Lord Goldsmith did not mention the insistent demands that his "confidential legal advice" should be published, to clear up the many questions about it. But the speed of his reaction to news reports, coupled with the near-unprecedented use of the Special Branch to question politicians and their aides, indicates an atmosphere close to panic in government circles that the whole issue of Iraq could be reopened just as an election campaign is about to begin.

That consideration seems to apply to the refusal to answer a simple question: when did it first seek legal advice on whether an invasion of Iraq would be lawful? The Liberal Democrats, who asked the question, stressed that they did not want to know what the advice was, simply the date it was requested, but the Foreign Office has rejected a ruling by the Parliamentary Ombudsman that it has no good reason to withhold the information.

Sir Michael Jay, permanent secretary at the Foreign Office, argued that the date on its own would be "misleading". It was already in the public domain that advice was first sought in the spring of 2002; "it was not his view that the public interest required the release of anything more specific beyond that", in the words of the Ombudsman, Ann Abraham.

To put the date in context, the FO said, it would have to release a confidential internal minute and a press release. Ms Abraham said there was no need to disclose the minute, but stated: "I find it difficult to understand what harm might be caused by the department, in releasing the date of this minute, saying that it had been written because statements made in a particular press release ... suggested to them that it might be sensible to obtain legal advice in respect of those statements."

Most FO press releases are anodyne announcements of am- bassadorial appointments and guests received by the Foreign Secretary. From March to May 2002, there are only two that stand out, both on 9 April, the day after Mr Blair left Mr Bush's ranch in Crawford, Texas. Both concern armed incursions by Israeli forces into the Palestinian areas.

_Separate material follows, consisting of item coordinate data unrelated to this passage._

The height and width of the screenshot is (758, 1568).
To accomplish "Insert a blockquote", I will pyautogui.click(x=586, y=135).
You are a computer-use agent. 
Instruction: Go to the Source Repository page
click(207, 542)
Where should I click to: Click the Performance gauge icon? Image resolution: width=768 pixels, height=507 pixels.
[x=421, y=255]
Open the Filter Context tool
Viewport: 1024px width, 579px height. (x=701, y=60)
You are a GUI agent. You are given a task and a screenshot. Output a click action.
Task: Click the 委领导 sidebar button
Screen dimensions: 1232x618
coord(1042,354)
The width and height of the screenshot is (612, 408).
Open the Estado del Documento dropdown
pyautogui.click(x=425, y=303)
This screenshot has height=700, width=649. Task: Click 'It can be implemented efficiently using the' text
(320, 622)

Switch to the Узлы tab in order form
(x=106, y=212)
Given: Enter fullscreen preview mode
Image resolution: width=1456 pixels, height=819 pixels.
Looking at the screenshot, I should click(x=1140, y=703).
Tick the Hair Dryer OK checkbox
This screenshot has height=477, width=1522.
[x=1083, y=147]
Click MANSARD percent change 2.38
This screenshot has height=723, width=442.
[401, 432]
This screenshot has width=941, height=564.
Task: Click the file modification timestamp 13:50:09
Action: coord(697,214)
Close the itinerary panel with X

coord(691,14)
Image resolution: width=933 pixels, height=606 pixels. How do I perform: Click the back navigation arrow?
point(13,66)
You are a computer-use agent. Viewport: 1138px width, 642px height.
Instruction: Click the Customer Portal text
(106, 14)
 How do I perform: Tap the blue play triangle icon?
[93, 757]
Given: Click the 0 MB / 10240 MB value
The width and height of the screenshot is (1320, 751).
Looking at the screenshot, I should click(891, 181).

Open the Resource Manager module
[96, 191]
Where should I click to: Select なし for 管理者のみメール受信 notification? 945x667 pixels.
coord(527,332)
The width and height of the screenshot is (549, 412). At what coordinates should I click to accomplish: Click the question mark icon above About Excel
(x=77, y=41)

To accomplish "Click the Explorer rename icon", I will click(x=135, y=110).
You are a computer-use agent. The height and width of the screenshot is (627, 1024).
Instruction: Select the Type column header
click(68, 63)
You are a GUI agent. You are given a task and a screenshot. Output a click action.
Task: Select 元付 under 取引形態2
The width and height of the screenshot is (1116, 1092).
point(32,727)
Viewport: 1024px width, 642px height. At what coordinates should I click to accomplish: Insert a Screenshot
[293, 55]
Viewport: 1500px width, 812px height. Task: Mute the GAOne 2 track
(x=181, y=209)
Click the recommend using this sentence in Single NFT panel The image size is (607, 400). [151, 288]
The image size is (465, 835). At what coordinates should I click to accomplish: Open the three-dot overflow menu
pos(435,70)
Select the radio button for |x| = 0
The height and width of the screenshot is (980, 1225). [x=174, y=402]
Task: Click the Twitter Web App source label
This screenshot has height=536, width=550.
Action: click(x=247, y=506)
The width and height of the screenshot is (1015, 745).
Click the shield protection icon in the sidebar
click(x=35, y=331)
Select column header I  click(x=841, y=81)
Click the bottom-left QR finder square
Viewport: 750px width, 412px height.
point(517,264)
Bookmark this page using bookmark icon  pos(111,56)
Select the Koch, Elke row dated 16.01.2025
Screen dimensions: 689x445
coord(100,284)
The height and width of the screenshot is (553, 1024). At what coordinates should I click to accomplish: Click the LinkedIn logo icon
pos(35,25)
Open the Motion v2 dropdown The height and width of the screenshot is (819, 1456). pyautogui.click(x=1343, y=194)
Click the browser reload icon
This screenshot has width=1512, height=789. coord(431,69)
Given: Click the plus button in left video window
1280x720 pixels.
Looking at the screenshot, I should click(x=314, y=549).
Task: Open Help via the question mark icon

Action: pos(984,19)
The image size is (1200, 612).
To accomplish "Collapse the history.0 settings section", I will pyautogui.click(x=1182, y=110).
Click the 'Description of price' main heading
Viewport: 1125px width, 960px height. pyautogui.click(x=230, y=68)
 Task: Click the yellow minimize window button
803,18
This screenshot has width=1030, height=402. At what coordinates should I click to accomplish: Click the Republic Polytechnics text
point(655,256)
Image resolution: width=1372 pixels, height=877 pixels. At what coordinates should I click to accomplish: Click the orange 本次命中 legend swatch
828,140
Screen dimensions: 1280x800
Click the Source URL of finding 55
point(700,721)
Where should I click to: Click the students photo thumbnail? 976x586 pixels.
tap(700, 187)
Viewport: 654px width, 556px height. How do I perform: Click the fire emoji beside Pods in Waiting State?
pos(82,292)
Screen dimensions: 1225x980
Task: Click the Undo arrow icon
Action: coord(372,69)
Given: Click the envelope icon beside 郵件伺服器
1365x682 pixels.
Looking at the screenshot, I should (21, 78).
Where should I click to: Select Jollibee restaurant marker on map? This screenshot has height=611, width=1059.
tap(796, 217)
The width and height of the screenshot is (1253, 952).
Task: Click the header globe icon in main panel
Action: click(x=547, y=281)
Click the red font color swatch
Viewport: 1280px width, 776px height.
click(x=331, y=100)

In one, the Foreign Secretary, Jack Straw, calls on Israel to abide by Security Council resolutions, saying: "Like every other country, Israel has a right to security, but the Israeli government must respect inter- national law ..." Britain's then ambassador to the UN, Sir Jeremy Greenstock, makes the same point even more forcefully, saying: "I think everybody understands that the political and moral authority of the United Nations is not to be cast aside lightly or to be trodden on lightly."

The potential hostage to fortune in those words is emphasised in another press statement the same day by Ben Bradshaw, then a Foreign Office minister, who condemns Saddam for exploiting the Israeli "invasion" of Palestinian areas while ignoring the suffering of his own people.

Did someone in the Foreign Office realise that in the light of these statements, it might be wise to seek legal advice if Britain proposed an invasion of Iraq? According to Philippe Sands, interdepartmental advice had already been circulated the month before, "stating that regime change of itself had no basis in international law".

On the eve of Mr Blair's visit to Texas, Downing Street dismissed suggestions that he was going for a "council of war". It might be embarrassing rather than misleading to admit that, days later, the Government was seeking to establish the legal justification for war - especially since, according to Robin Cook, Mr Blair told the Cabinet on his return from Crawford that "the time to debate the legal basis for our action should be when we take that action".

In the view of Sir Menzies Campbell, the Liberal Democrat foreign affairs spokesman, the Government's refusal to give the date it sought legal advice "can be seen as a refusal to admit that the commitment to George Bush was made very much earlier than the Prime Minister has so far been willing to say". But on this point, as on so much else to do with the war in Iraq, the Government remains mute.